As despesas com aposentadorias e pensões aumentam na razão direta do envelhecimento da população e na razão inversa da participação dos jovens como mantenedores do sistema previdenciário. E neste ponto o envelhecimento conta muito. A proporção de idosos (60 anos ou ais) que hoje é de cerca de 9% do total da população subirá para 22% em 2050, sendo 19% para os homens e 25% para as mulheres. Um aumento fenomenal.

Os jovens (20 anos e menos) farão o caminho inverso dos idosos. Hoje, para cada pessoa de 60 anos ou mais, há 13 pessoas entre 20 e 60 anos e que podem, potencialmente, contribuir para o sistema previdenciário. Em 2050, haverá menos de quatro jovens para cada idoso. É uma verdadeira revolução demográfica.

Em outras palavras, a demografia será implacável com a Previdência Social, ainda que se considere o que os especialistas chamam de "idade de ouro da transição demográfica", ora em curso até 2013, quando a população jovem ainda apresenta certo crescimento (José Cechim, Livro Branco da Previdência Social, Brasília: Ministério da Previdência Social, 2002). Mesmo assim, para que esses jovens contribuam para a Previdência Social, é preciso que façam parte do mercado formal de trabalho, o que não é o caso para da maioria dos brasileiros.

A ampliação da expectativa de vida deve ser festejada como uma das maiores conquistas da humanidade. A redução da fecundidade pesou muito, é verdade. Mas os avanços da medicina pesaram mais. Os seres humanos estão conseguindo dominar doenças que, há cem anos, não eram sequer diagnosticadas. E a própria medicina vem oferecendo a oportunidade para os idosos desfrutarem de uma vida de boa qualidade.

Mas isso custa caro. O sistema previdenciário tem de garantir a renda para que os idosos possam se valer dos avanços da ciência moderna. Por isso, é imprescindível que a Previdência Social conte com recursos seguros e crescentes.

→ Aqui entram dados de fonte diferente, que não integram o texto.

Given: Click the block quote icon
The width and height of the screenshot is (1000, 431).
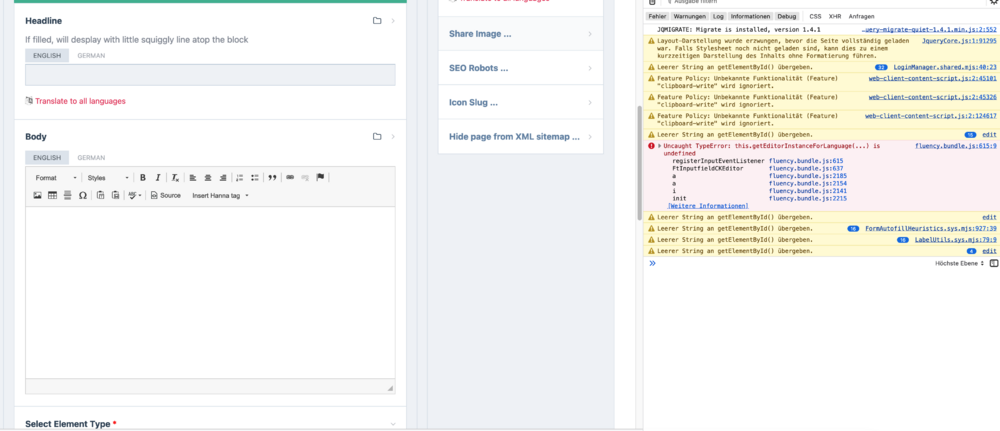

Elevar a idade de aposentadoria para 65 anos é a providência mais urgente, abrindo-se ainda uma brecha para essa idade ir crescendo ao longo do tempo. Do lado da receita, a garantia da segurança é essencial.

A eventual transferência da parte das contribuições previdenciárias da folha de salários para o faturamento das empresas vai na contramão dessa exigência, pois a qualquer desativação da economia, a arrecadação previdenciária cai de modo instantâneo. Enquanto isso, a população continuará envelhecendo e candidatando-se à aposentadoria. Essa transferência, aliás, inexistente no mundo, poderá gerar muita instabilidade para uma instituição que tem um compromisso marcado com a demografia do país. Por isso, nesse campo, toda atenção é pouca.